Task instructions:
Copy word for word the stretch of the article on Chris Hondros and the UN day against impunity for crimes against journalists from "Here I am posing" through "at the event.".

Passage for review:
#TruthNeverDies

UN Marks Day to End Impunity for Crimes Against Journalists With a Look Back at the Life of Chris Hondros

 

Chris Hondros was a stranger to fear. In the opening scene of a documentary about the award-winning conflict photographer, he takes a cellphone call amid crossfire in Monrovia, Liberia. At this point in the film, the audience doesn’t see Hondros. We hear his off-screen voice calmly explain that “things are fine” to the caller, who must surely have heard the hail of bullets. He ends the conversation quickly by saying “give me a call back in about half an hour.”

The Getty Images photojournalist covered nearly every major global conflict beginning with the war in Kosovo in 1999. He went on to cover Iraq, Pakistan and the Arab Spring — until his luck ran out when he was killed by a mortar attack in Libya in April 2011.

A recent documentary directed by his childhood friend Greg Campbell portrays the American photojournalist’s courage and passion for his calling. In an early clip, a teenage Hondros is greeted by scoffs when he tells the other boys sitting around a table that he really isn’t afraid of anything. The rest of the film goes on to prove this wasn’t an empty boast.

The feature-length film, titled simply ‘Hondros,’ (now streaming on Netflix), was screened at the United Nations headquarters in New York today. The audience included diplomats, journalists and the film’s executive producer, Riva Marker, who said the production company she co-founded with American actor Jake Gyllenhaal, Nine Stories Productions, which is better known for fictional films, made this documentary because of the strength of the childhood friendship between the filmmaker and the photojournalist.

The occasion marked the fifth anniversary of the UN’s International Day to End Impunity for Crimes against Journalists.

The UN created this global event in late 2013 to raise awareness about the impunity with which journalists around the world are being killed, imprisoned or silenced. Today’s date was chosen in memory of Ghislaine Dupont and Claude Verlon, two French journalists murdered in Mali on Nov. 2, 2013.

 

Here I am posing in front of the United Nations headquarters with the hashtag of the day: #TruthNeverDies.

 

Today, the UN unveiled a new awareness campaign to draw attention to this issue with the tagline #TruthNeverDies. UN Secretary-General António Guterres announced the campaign in videotaped remarks shown at the event.

Stored data:
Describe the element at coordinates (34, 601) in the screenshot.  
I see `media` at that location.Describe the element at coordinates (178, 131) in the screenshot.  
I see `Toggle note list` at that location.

Solution for this problem:
Here I am posing in front of the United Nations headquarters with the hashtag of the day: #TruthNeverDies.

 

Today, the UN unveiled a new awareness campaign to draw attention to this issue with the tagline #TruthNeverDies. UN Secretary-General António Guterres announced the campaign in videotaped remarks shown at the event.